## Task objective
Reproduce the whole listing below exactly.

## Material supplied
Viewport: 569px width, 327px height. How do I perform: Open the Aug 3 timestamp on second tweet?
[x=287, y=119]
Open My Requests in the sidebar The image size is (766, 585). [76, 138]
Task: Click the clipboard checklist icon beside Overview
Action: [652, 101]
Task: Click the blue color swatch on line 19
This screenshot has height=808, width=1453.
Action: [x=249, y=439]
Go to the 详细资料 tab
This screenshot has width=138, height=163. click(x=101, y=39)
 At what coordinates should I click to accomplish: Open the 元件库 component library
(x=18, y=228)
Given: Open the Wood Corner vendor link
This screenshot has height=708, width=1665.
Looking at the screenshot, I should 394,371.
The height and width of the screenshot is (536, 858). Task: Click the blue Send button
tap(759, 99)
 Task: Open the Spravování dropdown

## Response to the task
Viewport: 569px width, 327px height. How do I perform: Open the Aug 3 timestamp on second tweet?
[x=287, y=119]
Open My Requests in the sidebar The image size is (766, 585). [76, 138]
Task: Click the clipboard checklist icon beside Overview
Action: [652, 101]
Task: Click the blue color swatch on line 19
This screenshot has height=808, width=1453.
Action: [x=249, y=439]
Go to the 详细资料 tab
This screenshot has width=138, height=163. click(x=101, y=39)
 At what coordinates should I click to accomplish: Open the 元件库 component library
(x=18, y=228)
Given: Open the Wood Corner vendor link
This screenshot has height=708, width=1665.
Looking at the screenshot, I should 394,371.
The height and width of the screenshot is (536, 858). Task: Click the blue Send button
tap(759, 99)
 Task: Open the Spravování dropdown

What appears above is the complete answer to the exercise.